• _THE TASK_: Give every entry again, exactly.

• _SUPPLIED MATERIAL_:
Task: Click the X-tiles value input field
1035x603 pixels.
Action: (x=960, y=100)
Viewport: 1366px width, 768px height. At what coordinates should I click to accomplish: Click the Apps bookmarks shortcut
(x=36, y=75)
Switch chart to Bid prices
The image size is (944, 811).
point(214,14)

• _OUTPUT_:
Task: Click the X-tiles value input field
1035x603 pixels.
Action: (x=960, y=100)
Viewport: 1366px width, 768px height. At what coordinates should I click to accomplish: Click the Apps bookmarks shortcut
(x=36, y=75)
Switch chart to Bid prices
The image size is (944, 811).
point(214,14)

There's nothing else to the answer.